President Barack Obama's final State of the Union address was nominally about "the next five years, 10 years, and beyond." But its more profound story is a revisiting of the Obama the American people first met in 2004, who offered an optimistic, liberal, and pluralistic vision of American identity to a Democratic audience that desperately wanted to believe his vision of America was the real one.
From the floor of the Fleet Center in Boston at the 2004 Democratic National Convention, Obama delivered a fascinating speech that was strangely — and delightfully — at odds with the main message the party was delivering that convention week.
The 2004 campaign, as most Democrats saw it, came down to issues versus identity. On issues, Democrats could win. The public didn't want huge tax cuts for the rich. The public didn't want to privatize Social Security. But George W. Bush had identity on his side — white, male, Southern, Christian, militaristic, and homophobic in a country where John Kerry could only waffle and equivocate on the war and the Federal Marriage Amendment.
But Obama's speech was about identity, and slyly so. It was nominally a speech about national unity between the red states and the blue states, but in reality the very pluralism and ecumenism of Obama's vision of America was itself a partisan statement. For the red/blue divide posits a false symmetry. There isn't — and wasn't — a single, unitary Blue America facing off against the Red Team, with red and blue together reflecting diversity. Instead, diversity and pluralism is the signal quality of the blue vision of America — it's the place where you find the Muslims and the Jews and the atheists, the immigrants and the descendants of slaves.
It was, at the time, stirring and provocative — and largely stirring because it was provocative. Liberals would have liked to believe that Obama was right and theirs was the real, true America. But it wasn't yet clear that they had the audacity to believe it.

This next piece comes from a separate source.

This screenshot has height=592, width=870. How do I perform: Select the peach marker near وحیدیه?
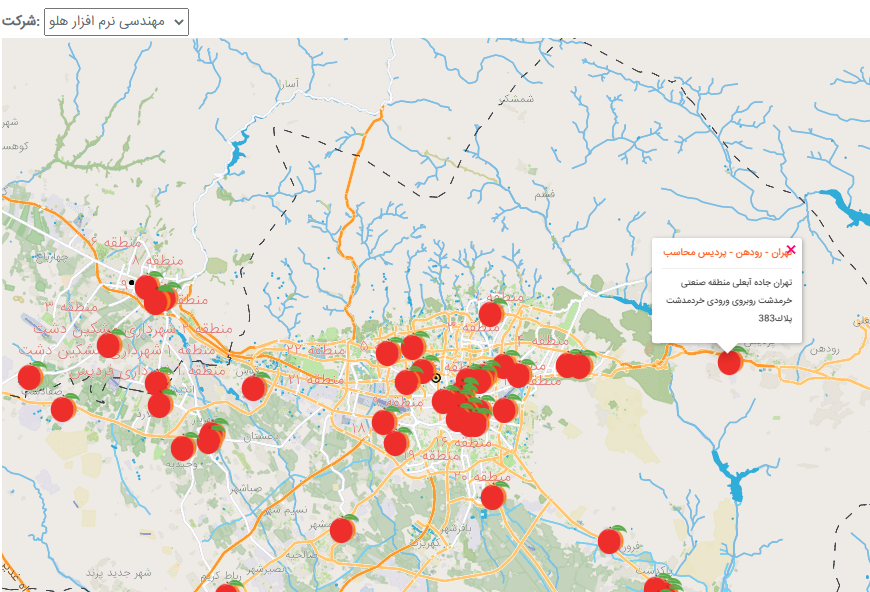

Tuesday night, Obama revisited these once-hopeful themes from a position of strength. Near the end, the central subtext of the 2004 speech was rendered as text. It's not that red and blue are one America; it's that the diverse and forward-thinking America is the best and truest America:
Our brand of democracy is hard. But I can promise that a year from now, when I no longer hold this office, I’ll be right there with you as a citizen — inspired by those voices of fairness and vision, of grit and good humor and kindness that have helped America travel so far. Voices that help us see ourselves not first and foremost as black or white or Asian or Latino, not as gay or straight, immigrant or native born; not as Democrats or Republicans, but as Americans first, bound by a common creed. Voices Dr. King believed would have the final word — voices of unarmed truth and unconditional love.
Much of the speech, of course, was dedicated to the news of the day and the controversies of the past seven years. A time traveler from that Boston convention would, of course, be fascinated to learn of the financial crisis and the health care bill, and saddened to hear that America was still bogged down in Middle Eastern warfare. But he would have been downright shocked by the paragraph with which Obama summed up his record of accomplishment:
In fact, it’s that spirit that made the progress of these past seven years possible. It’s how we recovered from the worst economic crisis in generations. It’s how we reformed our health care system, and reinvented our energy sector; how we delivered more care and benefits to our troops and veterans, and how we secured the freedom in every state to marry the person we love.
Obama said not only that he favored equal marriage rights for LGBTQ and straight couples, but that such rights had already been achieved. And not just achieved, but achieved as the crowning example of the spirit that underlays all the accomplishments of his administration.
And Democrats stood and clapped for it. Not just the ones from New York and California but the ones from Missouri and Virginia and Ohio, too. The underlying structure of public opinion on this issue has completely transformed over the course of Obama's relatively brief time in the national limelight, and paired with the historic election of a black president it's given liberals an extraordinary spring in their step.
Obama mentioned policies in his speech, and of course policy is and always will be central to what politics is all about. But his key moments were about reclaiming the mantle of American identity for liberalism. He didn't so much defend his economic policy record as defend the United States, saying simply, "America, right now, has the strongest, most durable economy in the world," and daring Republicans not to clap.
Later he repurposed the theme to talk about foreign policy:
I told you earlier all the talk of America’s economic decline is political hot air. Well, so is all the rhetoric you hear about our enemies getting stronger and America getting weaker. The United States of America is the most powerful nation on Earth. Period. It’s not even close. We spend more on our military than the next eight nations combined. Our troops are the finest fighting force in the history of the world.
Elsewhere in the speech, Obama, in so many words, proclaimed Donald Trump to be the real leader of the political opposition. And whether Trump ultimately wins or (more likely) loses the Republican nomination, it's clear that his nostalgia-drenched promise to Make America Great Again resonates with millions of people.
But as he closes his term in office, Obama is closing the loop on the redefinition of American identity with which he launched his career, identifying himself firmly with the interests and sensibilities of those who believe that today's America — the America of "the DREAMer who stays up late to finish her science project" and "the protester determined to prove that justice matters" and "the son who finds the courage to come out as who he is" — is the greatest version of America that history has ever seen.